> [EXERCISE INSTRUCTIONS] Copy out every one of the records below, swapping each "location" for "position" and keeping everything else the same.

----

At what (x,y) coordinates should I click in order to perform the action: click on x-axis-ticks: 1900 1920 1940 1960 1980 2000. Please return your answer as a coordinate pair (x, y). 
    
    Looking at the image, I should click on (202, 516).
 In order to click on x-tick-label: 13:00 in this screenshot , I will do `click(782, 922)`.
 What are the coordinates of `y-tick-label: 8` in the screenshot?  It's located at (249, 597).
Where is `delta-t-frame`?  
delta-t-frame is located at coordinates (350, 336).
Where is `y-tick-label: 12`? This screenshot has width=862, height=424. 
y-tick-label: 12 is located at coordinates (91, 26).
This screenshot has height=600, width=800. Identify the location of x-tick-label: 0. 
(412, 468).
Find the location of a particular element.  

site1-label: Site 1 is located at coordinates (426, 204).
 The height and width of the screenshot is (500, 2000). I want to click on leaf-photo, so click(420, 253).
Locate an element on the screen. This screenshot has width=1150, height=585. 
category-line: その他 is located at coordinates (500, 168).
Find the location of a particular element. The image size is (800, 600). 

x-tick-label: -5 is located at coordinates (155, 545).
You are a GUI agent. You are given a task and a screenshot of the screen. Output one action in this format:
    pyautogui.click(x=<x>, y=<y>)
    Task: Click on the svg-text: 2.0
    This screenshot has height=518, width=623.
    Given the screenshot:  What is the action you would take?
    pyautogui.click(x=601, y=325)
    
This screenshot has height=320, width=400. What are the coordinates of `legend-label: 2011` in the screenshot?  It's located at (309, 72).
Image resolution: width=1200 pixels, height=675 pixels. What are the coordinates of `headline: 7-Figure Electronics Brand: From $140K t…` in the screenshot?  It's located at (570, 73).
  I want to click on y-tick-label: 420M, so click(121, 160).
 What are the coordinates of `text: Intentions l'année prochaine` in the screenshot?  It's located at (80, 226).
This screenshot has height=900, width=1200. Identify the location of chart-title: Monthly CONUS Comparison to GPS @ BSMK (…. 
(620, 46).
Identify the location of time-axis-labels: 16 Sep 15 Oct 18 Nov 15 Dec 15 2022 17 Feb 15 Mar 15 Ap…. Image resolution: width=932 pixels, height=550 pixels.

----

> [TASK ANSWER]
At what (x,y) coordinates should I click in order to perform the action: click on x-axis-ticks: 1900 1920 1940 1960 1980 2000. Please return your answer as a coordinate pair (x, y). 
    
    Looking at the image, I should click on (202, 516).
 In order to click on x-tick-label: 13:00 in this screenshot , I will do `click(782, 922)`.
 What are the coordinates of `y-tick-label: 8` in the screenshot?  It's located at (249, 597).
Where is `delta-t-frame`?  
delta-t-frame is located at coordinates (350, 336).
Where is `y-tick-label: 12`? This screenshot has width=862, height=424. 
y-tick-label: 12 is located at coordinates (91, 26).
This screenshot has height=600, width=800. Identify the position of x-tick-label: 0. 
(412, 468).
Find the position of a particular element.  

site1-label: Site 1 is located at coordinates (426, 204).
 The height and width of the screenshot is (500, 2000). I want to click on leaf-photo, so click(420, 253).
Locate an element on the screen. This screenshot has width=1150, height=585. 
category-line: その他 is located at coordinates (500, 168).
Find the position of a particular element. The image size is (800, 600). 

x-tick-label: -5 is located at coordinates (155, 545).
You are a GUI agent. You are given a task and a screenshot of the screen. Output one action in this format:
    pyautogui.click(x=<x>, y=<y>)
    Task: Click on the svg-text: 2.0
    This screenshot has height=518, width=623.
    Given the screenshot:  What is the action you would take?
    pyautogui.click(x=601, y=325)
    
This screenshot has height=320, width=400. What are the coordinates of `legend-label: 2011` in the screenshot?  It's located at (309, 72).
Image resolution: width=1200 pixels, height=675 pixels. What are the coordinates of `headline: 7-Figure Electronics Brand: From $140K t…` in the screenshot?  It's located at (570, 73).
  I want to click on y-tick-label: 420M, so click(121, 160).
 What are the coordinates of `text: Intentions l'année prochaine` in the screenshot?  It's located at (80, 226).
This screenshot has height=900, width=1200. Identify the position of chart-title: Monthly CONUS Comparison to GPS @ BSMK (…. 
(620, 46).
Identify the position of time-axis-labels: 16 Sep 15 Oct 18 Nov 15 Dec 15 2022 17 Feb 15 Mar 15 Ap…. Image resolution: width=932 pixels, height=550 pixels.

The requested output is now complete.